> _Input data_
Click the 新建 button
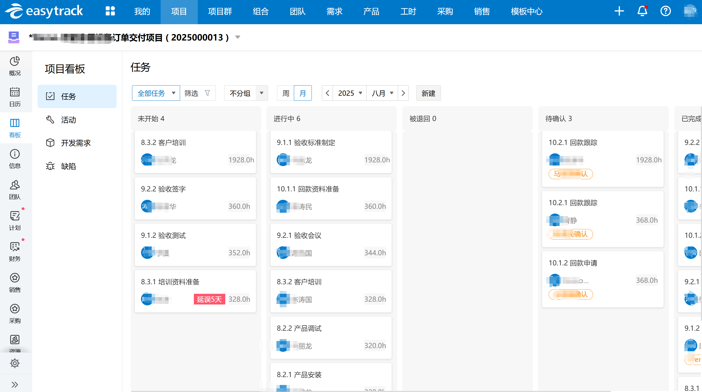pos(428,93)
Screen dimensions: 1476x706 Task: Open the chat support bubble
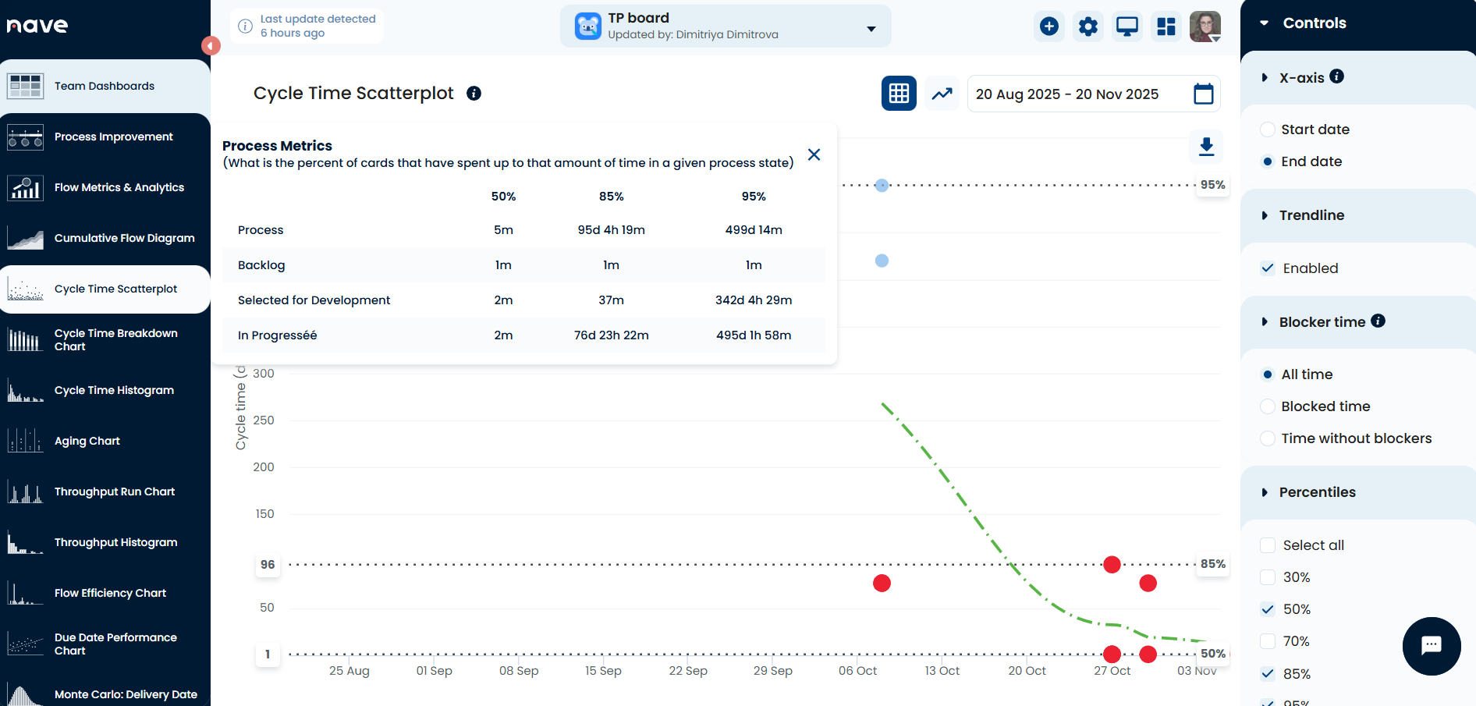(1432, 646)
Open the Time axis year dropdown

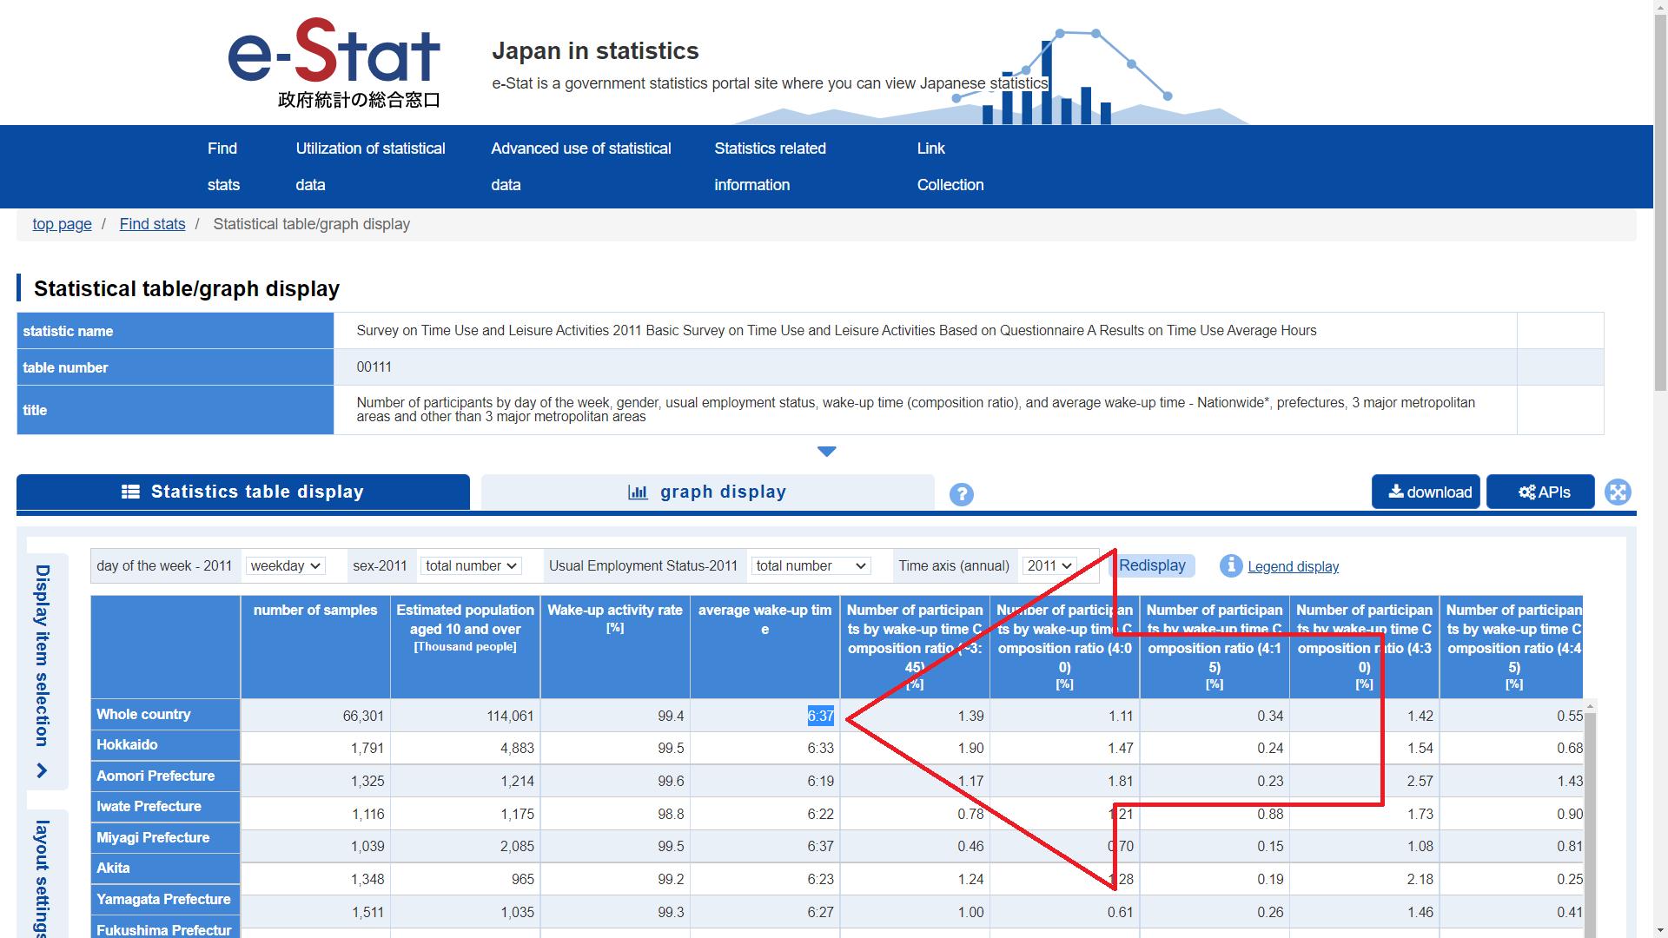click(x=1049, y=566)
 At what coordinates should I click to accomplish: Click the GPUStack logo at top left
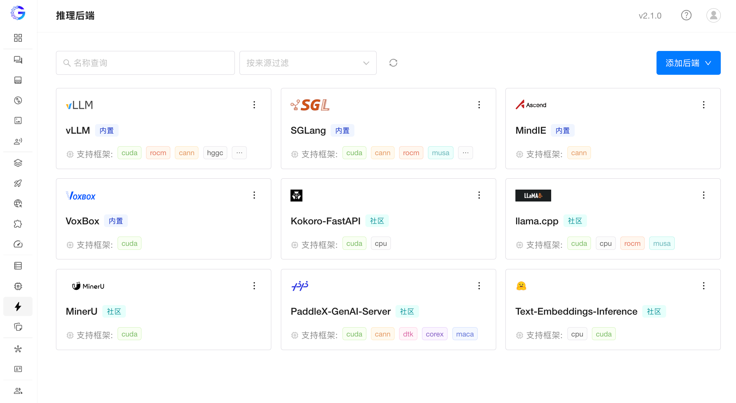coord(18,13)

> _The problem_
Retype, word for word, the line containing "Open the Time axis year dropdown" and each line after it through the end of the data, leaving any picture out.

> _Answer box_
Open the Time axis year dropdown

click(x=1049, y=566)
 At what coordinates should I click to accomplish: Click the GPUStack logo at top left
coord(18,13)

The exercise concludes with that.